However, I could use a little instruction on how to actually glass for game at long range using both a spotting scope and binocular combination.
Here are some questions I have.
1. Do you start with the binoculars first or the spotting scope?
It depends on the distance of the area I want to glass. Anything over 3 miles gets the spotting scope first off. Anything under that gets the binos. I prefer 10x for short range to 1.5 miles roughly. From 2 miles out to 3, I love the 15x binos. The downside to the 15x and the spotter is they almost have to be mounted on a tripod to keep from getting eye fatigue(and arm fatigue!). But nothing is sweeter than looking over a nice area with some 15x56 Swaro binos mounted on a tripod. I can look through that setup all day long.
It also can depend on the area being glassed whether I pick the spotter or the binos. If I am relatively certain that animals are in the area I'm glassing but there are many boulders or other objects in which the quarry can hide, I might opt for the spotter even at short distance to look for flicking ears, tails, or body parts hiding amongst the rocks. In sheep scouting for instance, they are often exactly the same size, shape, and color of the boulders in boulder fields on talus slopes. So they will bed down in these areas and vanish in plain sight. Only a spotting scope at close range can see ear flicks or tail flicks in these kinds of conditions.
2. Do you have a search pattern that you use? For example do you start in the upper left of a hillside and work to the right and then adjust lower and work back to the left. Or do you start with the close in terrain first and then work outward.

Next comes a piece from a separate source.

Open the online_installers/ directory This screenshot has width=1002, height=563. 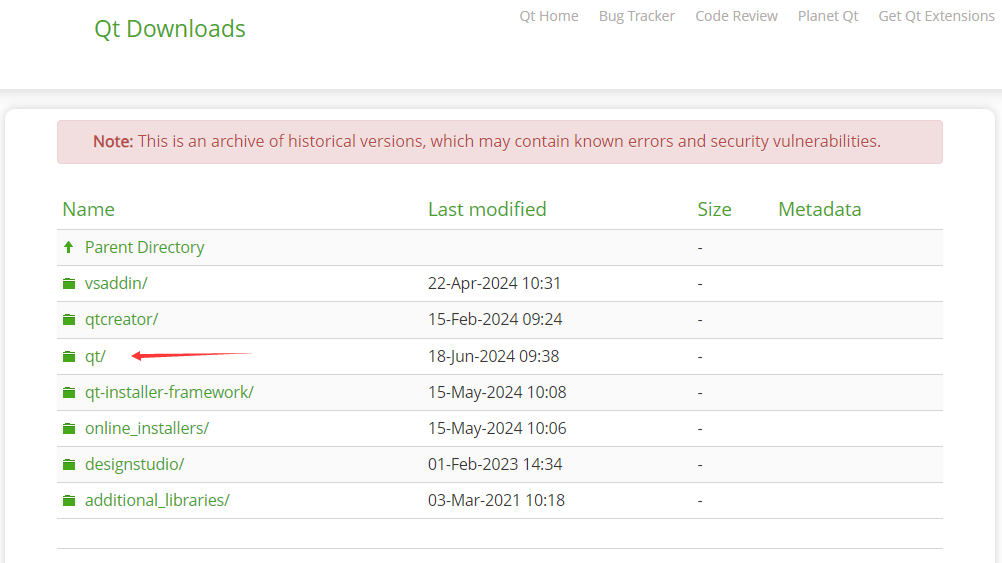click(147, 428)
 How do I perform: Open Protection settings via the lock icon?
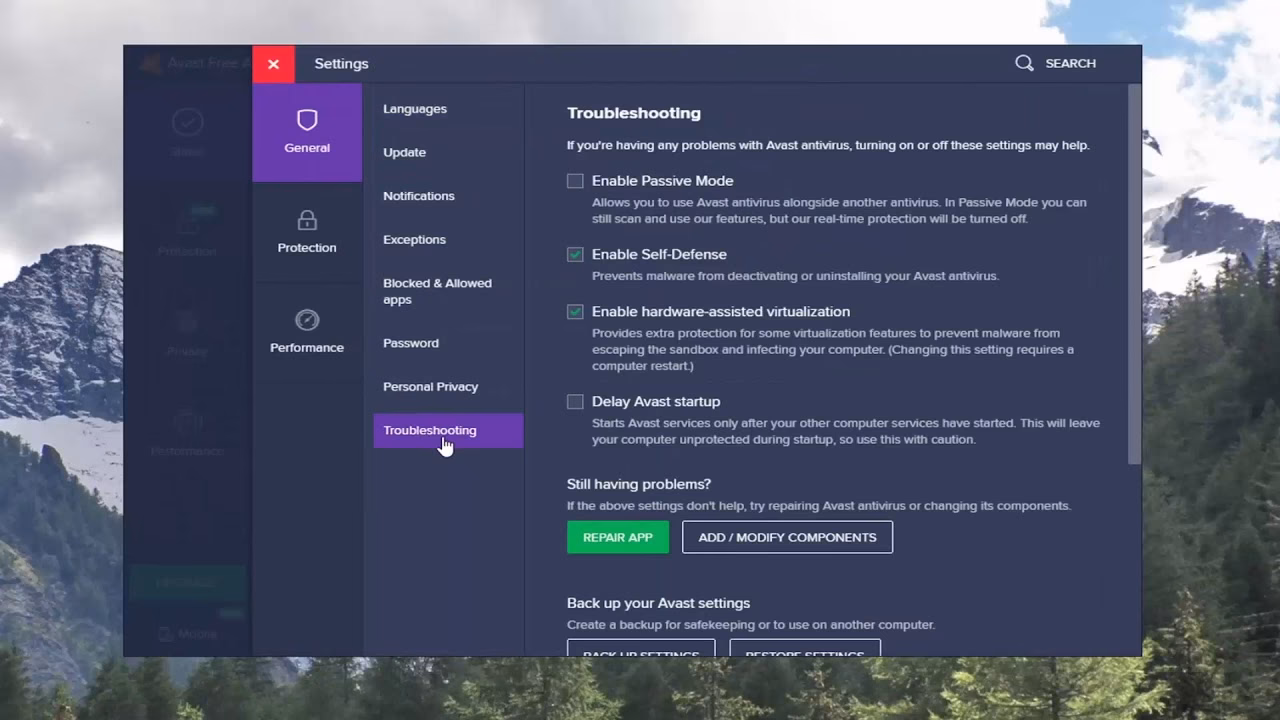point(306,221)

Many people do this but I have found it to be productive only as a secondary method of glassing. I prefer first to examine the terrain with the bare eye, pick areas of highest probability for animal occupation and glass those first. What I look for is dependant on the species I am looking for. For elk for example, I will look for openings in the pines or aspens in which the bulls can round up cows and graze. These areas will usually be close to heavy cover in which the elk will be bedded down in during the day. So I find the clearings, then try finding the trails to the clearings and follow them as far as I can into the heavy timber and watch for slight movement or darker shadows under trees along the trails. I will use a spotting scope to find the trails and the shadows in the trees, but I might use the binos to glass around the fringes of the clearings. After disecting each clearing and not finding anything, I will go to the upper left field of view and "scan" it like reading a book. This will at least keep me occupied and usually will fend off the afternoon nap.
For sheep, I will look at the terrain and try to pick out connecting ledges and talus slopes that allow sheep to move from one canyon to the next or from one level to another. I also look at sun directions and where the best shade will be during the day which would require the least amount of movement on the sheep's part to go from shadow to shadow. I also look for game trails leading to grassy areas or watering holes. These areas represent a high probability of occupation and I do not see the sense in looking at other areas first with less probability just because they are in the order of the "upper left across to the right" or they were the "closest to the farthest" areas.
You might be looking at the upper left area for only a minute or two and in that time, a ram or buck could be standing right next to a water hole in plain sight and then be gone by the time the water hole's "turn" comes in the order.
So I try to look at the most probable areas first and also give them the most amount of time. Something along the order of 70-30.
But then there is always the possibilty of something showing up where you would least expect them to be......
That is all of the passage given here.